(Items from a data source)
-- -- --
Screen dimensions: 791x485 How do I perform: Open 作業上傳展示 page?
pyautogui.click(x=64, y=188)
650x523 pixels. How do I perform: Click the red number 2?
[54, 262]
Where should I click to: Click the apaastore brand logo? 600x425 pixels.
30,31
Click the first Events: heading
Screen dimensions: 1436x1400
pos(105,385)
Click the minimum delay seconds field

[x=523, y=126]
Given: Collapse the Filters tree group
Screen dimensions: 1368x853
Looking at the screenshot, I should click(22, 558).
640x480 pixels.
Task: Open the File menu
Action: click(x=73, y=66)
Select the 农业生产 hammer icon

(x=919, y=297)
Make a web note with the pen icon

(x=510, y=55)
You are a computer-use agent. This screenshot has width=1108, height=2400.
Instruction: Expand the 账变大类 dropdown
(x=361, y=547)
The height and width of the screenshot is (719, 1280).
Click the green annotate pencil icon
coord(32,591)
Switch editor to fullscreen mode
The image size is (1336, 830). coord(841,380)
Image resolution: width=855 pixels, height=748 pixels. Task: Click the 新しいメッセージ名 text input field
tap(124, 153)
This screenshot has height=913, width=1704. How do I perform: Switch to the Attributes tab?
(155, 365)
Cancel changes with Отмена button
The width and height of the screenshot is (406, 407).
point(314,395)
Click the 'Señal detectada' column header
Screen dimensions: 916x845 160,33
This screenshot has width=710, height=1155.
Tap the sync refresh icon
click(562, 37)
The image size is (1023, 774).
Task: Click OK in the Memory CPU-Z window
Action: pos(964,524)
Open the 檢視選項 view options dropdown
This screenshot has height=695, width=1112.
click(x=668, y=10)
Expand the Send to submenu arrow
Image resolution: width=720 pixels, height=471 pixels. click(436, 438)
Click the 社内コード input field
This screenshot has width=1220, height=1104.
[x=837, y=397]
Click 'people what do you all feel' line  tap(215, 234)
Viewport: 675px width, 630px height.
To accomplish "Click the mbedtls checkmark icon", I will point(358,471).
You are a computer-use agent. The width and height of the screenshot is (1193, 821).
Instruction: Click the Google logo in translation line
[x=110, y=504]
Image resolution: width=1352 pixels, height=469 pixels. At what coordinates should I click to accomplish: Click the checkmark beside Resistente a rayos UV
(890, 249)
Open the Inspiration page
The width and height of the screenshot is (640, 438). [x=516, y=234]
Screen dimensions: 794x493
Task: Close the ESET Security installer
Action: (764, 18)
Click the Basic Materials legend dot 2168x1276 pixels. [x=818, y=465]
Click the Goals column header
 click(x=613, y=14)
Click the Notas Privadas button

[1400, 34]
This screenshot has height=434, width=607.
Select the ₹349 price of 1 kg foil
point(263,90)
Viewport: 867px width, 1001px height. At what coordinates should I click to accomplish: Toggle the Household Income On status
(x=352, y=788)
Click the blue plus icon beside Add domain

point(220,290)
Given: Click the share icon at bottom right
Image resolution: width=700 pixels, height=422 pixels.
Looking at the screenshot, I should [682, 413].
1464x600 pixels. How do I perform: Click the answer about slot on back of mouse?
-- -- --
◆ **Exercise prompt**
Print each of the lines above again, unchanged.

◆ **Response for this exercise**
Screen dimensions: 791x485 How do I perform: Open 作業上傳展示 page?
pyautogui.click(x=64, y=188)
650x523 pixels. How do I perform: Click the red number 2?
[54, 262]
Where should I click to: Click the apaastore brand logo? 600x425 pixels.
30,31
Click the first Events: heading
Screen dimensions: 1436x1400
pos(105,385)
Click the minimum delay seconds field

[x=523, y=126]
Given: Collapse the Filters tree group
Screen dimensions: 1368x853
Looking at the screenshot, I should click(22, 558).
640x480 pixels.
Task: Open the File menu
Action: click(x=73, y=66)
Select the 农业生产 hammer icon

(x=919, y=297)
Make a web note with the pen icon

(x=510, y=55)
You are a computer-use agent. This screenshot has width=1108, height=2400.
Instruction: Expand the 账变大类 dropdown
(x=361, y=547)
The height and width of the screenshot is (719, 1280).
Click the green annotate pencil icon
coord(32,591)
Switch editor to fullscreen mode
The image size is (1336, 830). coord(841,380)
Image resolution: width=855 pixels, height=748 pixels. Task: Click the 新しいメッセージ名 text input field
tap(124, 153)
This screenshot has height=913, width=1704. How do I perform: Switch to the Attributes tab?
(155, 365)
Cancel changes with Отмена button
The width and height of the screenshot is (406, 407).
point(314,395)
Click the 'Señal detectada' column header
Screen dimensions: 916x845 160,33
This screenshot has width=710, height=1155.
Tap the sync refresh icon
click(562, 37)
The image size is (1023, 774).
Task: Click OK in the Memory CPU-Z window
Action: pos(964,524)
Open the 檢視選項 view options dropdown
This screenshot has height=695, width=1112.
click(x=668, y=10)
Expand the Send to submenu arrow
Image resolution: width=720 pixels, height=471 pixels. click(436, 438)
Click the 社内コード input field
This screenshot has width=1220, height=1104.
[x=837, y=397]
Click 'people what do you all feel' line  tap(215, 234)
Viewport: 675px width, 630px height.
To accomplish "Click the mbedtls checkmark icon", I will point(358,471).
You are a computer-use agent. The width and height of the screenshot is (1193, 821).
Instruction: Click the Google logo in translation line
[x=110, y=504]
Image resolution: width=1352 pixels, height=469 pixels. At what coordinates should I click to accomplish: Click the checkmark beside Resistente a rayos UV
(890, 249)
Open the Inspiration page
The width and height of the screenshot is (640, 438). [x=516, y=234]
Screen dimensions: 794x493
Task: Close the ESET Security installer
Action: (764, 18)
Click the Basic Materials legend dot 2168x1276 pixels. [x=818, y=465]
Click the Goals column header
 click(x=613, y=14)
Click the Notas Privadas button

[1400, 34]
This screenshot has height=434, width=607.
Select the ₹349 price of 1 kg foil
point(263,90)
Viewport: 867px width, 1001px height. At what coordinates should I click to accomplish: Toggle the Household Income On status
(x=352, y=788)
Click the blue plus icon beside Add domain

point(220,290)
Given: Click the share icon at bottom right
Image resolution: width=700 pixels, height=422 pixels.
Looking at the screenshot, I should [682, 413].
1464x600 pixels. How do I perform: Click the answer about slot on back of mouse?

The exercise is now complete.